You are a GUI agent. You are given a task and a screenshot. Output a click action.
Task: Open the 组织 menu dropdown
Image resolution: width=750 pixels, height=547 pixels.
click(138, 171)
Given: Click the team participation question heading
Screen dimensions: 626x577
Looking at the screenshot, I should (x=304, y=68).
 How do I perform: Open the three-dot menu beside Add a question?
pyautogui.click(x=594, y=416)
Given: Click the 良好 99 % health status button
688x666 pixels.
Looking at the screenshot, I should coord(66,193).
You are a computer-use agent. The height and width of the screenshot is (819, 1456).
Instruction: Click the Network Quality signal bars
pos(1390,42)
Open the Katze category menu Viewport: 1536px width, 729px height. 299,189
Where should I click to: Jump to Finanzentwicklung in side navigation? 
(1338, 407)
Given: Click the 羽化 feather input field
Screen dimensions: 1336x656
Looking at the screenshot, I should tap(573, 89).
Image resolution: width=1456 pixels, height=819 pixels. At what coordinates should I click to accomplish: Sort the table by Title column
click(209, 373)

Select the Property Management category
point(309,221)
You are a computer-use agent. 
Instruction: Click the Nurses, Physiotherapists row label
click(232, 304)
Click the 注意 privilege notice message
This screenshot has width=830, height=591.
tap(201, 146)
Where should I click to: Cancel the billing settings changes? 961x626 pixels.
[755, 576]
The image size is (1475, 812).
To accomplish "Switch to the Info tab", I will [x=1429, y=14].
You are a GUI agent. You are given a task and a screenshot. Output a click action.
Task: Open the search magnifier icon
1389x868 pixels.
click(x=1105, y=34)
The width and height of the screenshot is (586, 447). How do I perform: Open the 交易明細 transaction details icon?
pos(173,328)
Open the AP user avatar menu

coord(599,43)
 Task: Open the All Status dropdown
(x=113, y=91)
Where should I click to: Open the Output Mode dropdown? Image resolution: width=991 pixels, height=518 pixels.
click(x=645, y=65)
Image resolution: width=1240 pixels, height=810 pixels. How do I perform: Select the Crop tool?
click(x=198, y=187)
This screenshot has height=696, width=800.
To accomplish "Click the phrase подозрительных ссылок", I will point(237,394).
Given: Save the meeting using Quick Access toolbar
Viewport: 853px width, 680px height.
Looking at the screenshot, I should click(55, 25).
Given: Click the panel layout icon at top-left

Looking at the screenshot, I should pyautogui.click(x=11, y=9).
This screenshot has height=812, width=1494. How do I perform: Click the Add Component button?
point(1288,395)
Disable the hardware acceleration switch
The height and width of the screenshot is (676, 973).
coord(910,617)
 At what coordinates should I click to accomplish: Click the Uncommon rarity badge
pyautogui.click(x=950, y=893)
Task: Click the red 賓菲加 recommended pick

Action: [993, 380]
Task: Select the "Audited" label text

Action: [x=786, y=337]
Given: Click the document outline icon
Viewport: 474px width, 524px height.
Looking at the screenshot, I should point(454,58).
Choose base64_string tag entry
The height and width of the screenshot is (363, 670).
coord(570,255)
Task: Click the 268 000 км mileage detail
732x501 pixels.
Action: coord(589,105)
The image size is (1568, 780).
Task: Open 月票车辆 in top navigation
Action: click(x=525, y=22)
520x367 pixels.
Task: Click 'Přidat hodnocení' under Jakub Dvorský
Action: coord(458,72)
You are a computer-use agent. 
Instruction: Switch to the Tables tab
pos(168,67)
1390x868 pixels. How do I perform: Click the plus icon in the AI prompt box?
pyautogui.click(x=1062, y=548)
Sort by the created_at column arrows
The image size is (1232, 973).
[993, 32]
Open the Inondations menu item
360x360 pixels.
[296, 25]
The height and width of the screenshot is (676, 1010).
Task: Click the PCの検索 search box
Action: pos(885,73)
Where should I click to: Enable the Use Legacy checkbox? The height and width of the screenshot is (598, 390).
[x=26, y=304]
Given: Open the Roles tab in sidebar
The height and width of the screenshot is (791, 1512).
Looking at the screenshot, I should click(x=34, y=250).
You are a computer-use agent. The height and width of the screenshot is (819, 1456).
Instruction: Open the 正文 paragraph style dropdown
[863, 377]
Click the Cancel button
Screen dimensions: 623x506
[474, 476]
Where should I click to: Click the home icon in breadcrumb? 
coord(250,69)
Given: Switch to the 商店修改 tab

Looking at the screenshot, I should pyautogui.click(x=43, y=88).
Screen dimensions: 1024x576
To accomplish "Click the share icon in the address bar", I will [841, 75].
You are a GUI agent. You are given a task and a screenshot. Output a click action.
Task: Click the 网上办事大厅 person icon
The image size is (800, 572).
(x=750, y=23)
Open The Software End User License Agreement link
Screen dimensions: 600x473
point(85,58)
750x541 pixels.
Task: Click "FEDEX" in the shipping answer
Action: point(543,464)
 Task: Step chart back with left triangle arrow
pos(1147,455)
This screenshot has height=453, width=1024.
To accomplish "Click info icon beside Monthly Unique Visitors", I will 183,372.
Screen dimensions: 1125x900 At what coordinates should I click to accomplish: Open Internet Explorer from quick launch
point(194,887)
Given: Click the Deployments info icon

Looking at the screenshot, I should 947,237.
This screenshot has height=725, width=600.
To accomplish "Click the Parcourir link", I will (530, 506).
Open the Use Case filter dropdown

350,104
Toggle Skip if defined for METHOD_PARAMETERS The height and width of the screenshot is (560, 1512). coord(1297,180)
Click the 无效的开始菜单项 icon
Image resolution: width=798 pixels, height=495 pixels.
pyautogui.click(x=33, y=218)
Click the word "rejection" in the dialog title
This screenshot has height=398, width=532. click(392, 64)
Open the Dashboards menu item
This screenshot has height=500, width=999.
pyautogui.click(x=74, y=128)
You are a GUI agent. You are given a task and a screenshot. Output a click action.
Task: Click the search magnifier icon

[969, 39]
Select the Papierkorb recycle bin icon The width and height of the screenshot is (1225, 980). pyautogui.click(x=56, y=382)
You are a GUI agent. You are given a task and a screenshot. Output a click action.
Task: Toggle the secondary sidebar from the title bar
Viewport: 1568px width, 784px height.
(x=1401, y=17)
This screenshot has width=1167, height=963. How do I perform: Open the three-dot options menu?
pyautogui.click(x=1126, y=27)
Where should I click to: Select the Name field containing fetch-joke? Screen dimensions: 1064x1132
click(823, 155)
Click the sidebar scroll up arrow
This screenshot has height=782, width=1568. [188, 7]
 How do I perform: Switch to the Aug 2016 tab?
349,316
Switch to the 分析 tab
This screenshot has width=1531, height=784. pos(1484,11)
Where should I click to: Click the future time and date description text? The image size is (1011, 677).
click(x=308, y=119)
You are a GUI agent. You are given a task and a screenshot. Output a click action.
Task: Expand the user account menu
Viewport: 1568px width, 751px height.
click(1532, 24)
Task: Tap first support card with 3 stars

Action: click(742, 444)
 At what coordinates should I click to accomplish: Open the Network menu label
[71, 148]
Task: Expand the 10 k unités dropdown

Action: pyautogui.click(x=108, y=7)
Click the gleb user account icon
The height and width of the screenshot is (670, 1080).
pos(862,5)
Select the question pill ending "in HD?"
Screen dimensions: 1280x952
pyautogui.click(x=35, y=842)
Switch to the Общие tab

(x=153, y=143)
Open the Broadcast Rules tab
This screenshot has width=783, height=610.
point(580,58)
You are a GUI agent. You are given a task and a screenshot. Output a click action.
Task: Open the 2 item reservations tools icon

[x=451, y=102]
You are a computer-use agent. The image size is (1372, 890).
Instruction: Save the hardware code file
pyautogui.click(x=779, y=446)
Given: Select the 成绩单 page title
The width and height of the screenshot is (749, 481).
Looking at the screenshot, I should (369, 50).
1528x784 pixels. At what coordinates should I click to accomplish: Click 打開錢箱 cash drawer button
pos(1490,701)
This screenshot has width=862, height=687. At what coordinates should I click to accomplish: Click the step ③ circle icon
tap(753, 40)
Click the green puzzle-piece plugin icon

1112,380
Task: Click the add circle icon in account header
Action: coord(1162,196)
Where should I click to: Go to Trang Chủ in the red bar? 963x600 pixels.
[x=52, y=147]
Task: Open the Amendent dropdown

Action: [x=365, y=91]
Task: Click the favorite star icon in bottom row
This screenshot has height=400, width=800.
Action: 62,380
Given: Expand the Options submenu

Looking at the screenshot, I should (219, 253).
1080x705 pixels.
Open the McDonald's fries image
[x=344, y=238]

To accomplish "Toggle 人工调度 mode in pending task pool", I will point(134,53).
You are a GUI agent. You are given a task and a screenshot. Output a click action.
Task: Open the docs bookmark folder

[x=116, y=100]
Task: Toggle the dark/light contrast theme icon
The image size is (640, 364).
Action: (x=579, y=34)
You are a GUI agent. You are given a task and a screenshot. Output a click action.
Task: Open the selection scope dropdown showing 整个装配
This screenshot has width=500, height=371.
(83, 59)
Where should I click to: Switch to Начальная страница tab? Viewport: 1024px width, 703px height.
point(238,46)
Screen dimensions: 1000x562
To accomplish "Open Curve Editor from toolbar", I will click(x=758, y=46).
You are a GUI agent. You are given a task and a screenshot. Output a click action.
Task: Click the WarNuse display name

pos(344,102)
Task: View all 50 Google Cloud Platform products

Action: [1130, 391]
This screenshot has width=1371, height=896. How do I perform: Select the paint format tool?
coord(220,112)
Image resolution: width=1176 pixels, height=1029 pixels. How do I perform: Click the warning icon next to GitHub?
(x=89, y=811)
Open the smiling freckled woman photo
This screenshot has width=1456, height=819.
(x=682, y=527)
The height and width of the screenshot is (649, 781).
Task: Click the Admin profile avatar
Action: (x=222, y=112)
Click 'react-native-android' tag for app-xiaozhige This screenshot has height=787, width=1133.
■ ■ ■ ■
Arrange the records above as a Markdown table with the columns "Row" and "Line", numbering each row. Begin at the first line of the records, end with the line that has "click(138, 171)", and leave out any blank lines.

- **EXERCISE OUTPUT**
| Row | Line |
|---|---|
| 1 | You are a GUI agent. You are given a task and a screenshot. Output a click action. |
| 2 | Task: Open the 组织 menu dropdown |
| 3 | Image resolution: width=750 pixels, height=547 pixels. |
| 4 | click(138, 171) |